- **Required action**
Reproduce the records below exactly, but only between the lines holding "The width and height of the screenshot is (1323, 896)." and "Task: Preview Invoice-001 with the eye icon", inclusive.
[Source records Boundary: Start]
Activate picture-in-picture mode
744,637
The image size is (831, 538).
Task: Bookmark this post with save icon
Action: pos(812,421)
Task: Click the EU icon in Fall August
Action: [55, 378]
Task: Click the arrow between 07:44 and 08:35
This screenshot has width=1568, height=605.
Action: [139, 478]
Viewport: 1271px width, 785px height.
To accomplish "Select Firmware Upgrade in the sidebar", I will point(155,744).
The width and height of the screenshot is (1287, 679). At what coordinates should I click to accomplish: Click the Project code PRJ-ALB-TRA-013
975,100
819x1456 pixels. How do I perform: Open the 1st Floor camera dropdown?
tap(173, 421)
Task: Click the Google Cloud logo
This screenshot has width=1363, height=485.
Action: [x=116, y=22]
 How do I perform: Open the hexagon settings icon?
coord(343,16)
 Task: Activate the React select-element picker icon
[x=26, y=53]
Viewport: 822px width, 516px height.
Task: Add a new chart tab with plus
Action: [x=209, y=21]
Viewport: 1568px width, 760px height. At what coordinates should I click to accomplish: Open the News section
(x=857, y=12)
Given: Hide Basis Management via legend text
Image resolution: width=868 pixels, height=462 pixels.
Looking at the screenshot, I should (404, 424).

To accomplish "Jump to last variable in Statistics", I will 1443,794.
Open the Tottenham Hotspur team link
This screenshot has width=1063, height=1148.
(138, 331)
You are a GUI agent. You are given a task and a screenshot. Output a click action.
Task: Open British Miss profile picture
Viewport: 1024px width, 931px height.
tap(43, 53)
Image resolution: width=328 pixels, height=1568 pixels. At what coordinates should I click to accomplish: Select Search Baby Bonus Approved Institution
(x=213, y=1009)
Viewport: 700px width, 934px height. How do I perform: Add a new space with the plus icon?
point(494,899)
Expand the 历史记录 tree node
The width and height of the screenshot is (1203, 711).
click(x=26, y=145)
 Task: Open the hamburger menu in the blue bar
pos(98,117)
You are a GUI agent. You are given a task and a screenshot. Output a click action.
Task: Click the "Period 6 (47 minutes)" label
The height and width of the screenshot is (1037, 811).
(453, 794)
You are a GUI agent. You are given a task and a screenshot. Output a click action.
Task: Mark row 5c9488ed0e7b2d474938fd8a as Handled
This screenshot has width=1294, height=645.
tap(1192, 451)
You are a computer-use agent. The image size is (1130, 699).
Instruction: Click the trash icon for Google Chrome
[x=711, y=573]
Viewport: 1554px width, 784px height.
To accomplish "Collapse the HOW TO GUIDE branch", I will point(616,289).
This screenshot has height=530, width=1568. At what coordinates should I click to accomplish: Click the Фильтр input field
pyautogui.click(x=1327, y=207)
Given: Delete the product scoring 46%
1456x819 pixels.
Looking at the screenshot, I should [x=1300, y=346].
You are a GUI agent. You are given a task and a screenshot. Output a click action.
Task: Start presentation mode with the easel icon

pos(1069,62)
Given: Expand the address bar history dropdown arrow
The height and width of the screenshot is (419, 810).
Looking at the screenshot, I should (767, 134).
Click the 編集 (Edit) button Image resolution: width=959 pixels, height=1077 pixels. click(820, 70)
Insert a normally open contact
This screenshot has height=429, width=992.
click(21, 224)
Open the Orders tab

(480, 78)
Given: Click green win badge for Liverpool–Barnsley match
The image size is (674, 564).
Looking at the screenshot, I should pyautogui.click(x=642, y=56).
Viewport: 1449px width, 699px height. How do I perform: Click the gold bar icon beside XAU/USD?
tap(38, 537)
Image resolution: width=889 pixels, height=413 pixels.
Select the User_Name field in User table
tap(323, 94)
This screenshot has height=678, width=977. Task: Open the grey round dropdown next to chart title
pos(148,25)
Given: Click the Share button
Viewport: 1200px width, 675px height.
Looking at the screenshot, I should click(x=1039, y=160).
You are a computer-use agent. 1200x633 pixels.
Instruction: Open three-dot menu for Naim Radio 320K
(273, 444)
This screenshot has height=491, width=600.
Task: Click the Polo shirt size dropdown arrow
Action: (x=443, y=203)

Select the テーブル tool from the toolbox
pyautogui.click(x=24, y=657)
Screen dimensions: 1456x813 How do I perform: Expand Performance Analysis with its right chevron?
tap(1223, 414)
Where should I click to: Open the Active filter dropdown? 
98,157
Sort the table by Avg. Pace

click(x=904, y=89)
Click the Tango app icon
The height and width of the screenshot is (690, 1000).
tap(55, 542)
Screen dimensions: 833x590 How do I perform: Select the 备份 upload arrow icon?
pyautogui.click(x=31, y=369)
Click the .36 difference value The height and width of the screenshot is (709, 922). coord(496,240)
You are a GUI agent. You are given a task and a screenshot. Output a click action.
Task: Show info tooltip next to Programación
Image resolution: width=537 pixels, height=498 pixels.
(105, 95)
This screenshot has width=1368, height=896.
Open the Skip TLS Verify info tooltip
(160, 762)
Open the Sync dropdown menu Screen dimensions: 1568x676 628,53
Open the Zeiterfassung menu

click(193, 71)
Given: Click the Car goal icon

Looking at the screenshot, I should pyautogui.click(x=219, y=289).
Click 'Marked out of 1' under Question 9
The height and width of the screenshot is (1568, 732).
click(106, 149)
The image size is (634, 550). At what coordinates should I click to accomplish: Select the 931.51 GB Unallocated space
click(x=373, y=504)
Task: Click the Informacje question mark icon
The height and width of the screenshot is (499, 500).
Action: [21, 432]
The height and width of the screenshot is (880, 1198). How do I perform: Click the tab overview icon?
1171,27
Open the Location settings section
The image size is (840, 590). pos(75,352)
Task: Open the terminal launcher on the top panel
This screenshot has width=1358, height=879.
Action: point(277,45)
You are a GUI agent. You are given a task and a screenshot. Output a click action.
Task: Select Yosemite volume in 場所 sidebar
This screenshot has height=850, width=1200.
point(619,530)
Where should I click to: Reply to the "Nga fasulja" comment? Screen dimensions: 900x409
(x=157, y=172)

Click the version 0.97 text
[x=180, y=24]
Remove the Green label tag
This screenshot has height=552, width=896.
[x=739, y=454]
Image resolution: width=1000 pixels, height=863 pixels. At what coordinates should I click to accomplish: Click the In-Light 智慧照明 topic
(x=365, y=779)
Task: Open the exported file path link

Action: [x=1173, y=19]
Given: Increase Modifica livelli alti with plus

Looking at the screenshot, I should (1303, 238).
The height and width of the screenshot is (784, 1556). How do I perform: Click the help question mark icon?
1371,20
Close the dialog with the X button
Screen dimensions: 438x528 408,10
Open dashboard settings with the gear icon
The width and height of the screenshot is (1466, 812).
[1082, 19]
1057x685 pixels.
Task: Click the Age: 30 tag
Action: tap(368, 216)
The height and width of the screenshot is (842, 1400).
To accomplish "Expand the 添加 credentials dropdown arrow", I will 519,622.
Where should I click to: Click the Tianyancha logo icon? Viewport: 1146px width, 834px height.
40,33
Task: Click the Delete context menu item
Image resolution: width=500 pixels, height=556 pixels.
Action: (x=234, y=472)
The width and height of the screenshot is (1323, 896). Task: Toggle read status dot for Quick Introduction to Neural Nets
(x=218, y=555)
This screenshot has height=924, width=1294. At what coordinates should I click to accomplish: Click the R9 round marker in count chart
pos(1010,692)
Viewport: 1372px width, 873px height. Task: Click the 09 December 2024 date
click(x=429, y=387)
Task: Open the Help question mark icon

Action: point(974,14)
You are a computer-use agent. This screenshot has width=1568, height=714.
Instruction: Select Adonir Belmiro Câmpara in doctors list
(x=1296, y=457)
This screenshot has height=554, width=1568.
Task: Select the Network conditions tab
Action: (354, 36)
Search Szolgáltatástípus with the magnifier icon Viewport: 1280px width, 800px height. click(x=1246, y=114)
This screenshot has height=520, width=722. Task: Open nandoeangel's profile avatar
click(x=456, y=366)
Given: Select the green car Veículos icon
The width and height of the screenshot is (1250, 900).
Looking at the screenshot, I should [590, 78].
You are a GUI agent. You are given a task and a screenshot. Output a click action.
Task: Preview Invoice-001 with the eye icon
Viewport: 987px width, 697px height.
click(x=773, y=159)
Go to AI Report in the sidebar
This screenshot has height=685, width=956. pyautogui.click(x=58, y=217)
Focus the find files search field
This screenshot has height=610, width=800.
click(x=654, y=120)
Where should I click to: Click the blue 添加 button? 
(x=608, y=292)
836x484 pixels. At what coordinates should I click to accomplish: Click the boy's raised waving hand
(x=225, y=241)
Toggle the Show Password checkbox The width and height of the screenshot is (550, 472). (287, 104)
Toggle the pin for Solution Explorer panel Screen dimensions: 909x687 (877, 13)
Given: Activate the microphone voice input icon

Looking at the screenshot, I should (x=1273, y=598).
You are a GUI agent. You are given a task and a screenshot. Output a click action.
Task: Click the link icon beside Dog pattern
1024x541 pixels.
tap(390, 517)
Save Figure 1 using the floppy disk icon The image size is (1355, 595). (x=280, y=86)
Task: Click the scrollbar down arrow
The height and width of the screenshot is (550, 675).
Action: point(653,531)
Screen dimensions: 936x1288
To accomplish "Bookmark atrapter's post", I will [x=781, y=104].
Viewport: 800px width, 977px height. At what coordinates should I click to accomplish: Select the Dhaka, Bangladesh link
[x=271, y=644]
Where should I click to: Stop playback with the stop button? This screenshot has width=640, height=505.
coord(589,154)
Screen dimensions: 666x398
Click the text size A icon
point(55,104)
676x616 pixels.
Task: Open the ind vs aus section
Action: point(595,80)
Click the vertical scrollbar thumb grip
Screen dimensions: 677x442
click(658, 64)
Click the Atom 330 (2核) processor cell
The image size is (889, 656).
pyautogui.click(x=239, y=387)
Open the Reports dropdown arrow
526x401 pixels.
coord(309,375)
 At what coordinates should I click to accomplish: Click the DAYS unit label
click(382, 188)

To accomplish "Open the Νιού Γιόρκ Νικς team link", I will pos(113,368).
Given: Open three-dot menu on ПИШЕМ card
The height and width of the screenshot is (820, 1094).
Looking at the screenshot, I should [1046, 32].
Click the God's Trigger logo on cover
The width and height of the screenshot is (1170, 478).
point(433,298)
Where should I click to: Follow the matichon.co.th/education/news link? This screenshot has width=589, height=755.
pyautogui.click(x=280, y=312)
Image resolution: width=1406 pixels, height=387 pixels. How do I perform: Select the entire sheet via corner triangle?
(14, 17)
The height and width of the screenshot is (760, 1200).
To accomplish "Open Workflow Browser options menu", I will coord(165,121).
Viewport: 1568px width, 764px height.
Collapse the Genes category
[Source records Boundary: End]
- **Answer space**
The width and height of the screenshot is (1323, 896). Task: Toggle read status dot for Quick Introduction to Neural Nets
(x=218, y=555)
This screenshot has height=924, width=1294. At what coordinates should I click to accomplish: Click the R9 round marker in count chart
pos(1010,692)
Viewport: 1372px width, 873px height. Task: Click the 09 December 2024 date
click(x=429, y=387)
Task: Open the Help question mark icon

Action: point(974,14)
You are a computer-use agent. This screenshot has width=1568, height=714.
Instruction: Select Adonir Belmiro Câmpara in doctors list
(x=1296, y=457)
This screenshot has height=554, width=1568.
Task: Select the Network conditions tab
Action: (354, 36)
Search Szolgáltatástípus with the magnifier icon Viewport: 1280px width, 800px height. click(x=1246, y=114)
This screenshot has height=520, width=722. Task: Open nandoeangel's profile avatar
click(x=456, y=366)
Given: Select the green car Veículos icon
The width and height of the screenshot is (1250, 900).
Looking at the screenshot, I should [590, 78].
You are a GUI agent. You are given a task and a screenshot. Output a click action.
Task: Preview Invoice-001 with the eye icon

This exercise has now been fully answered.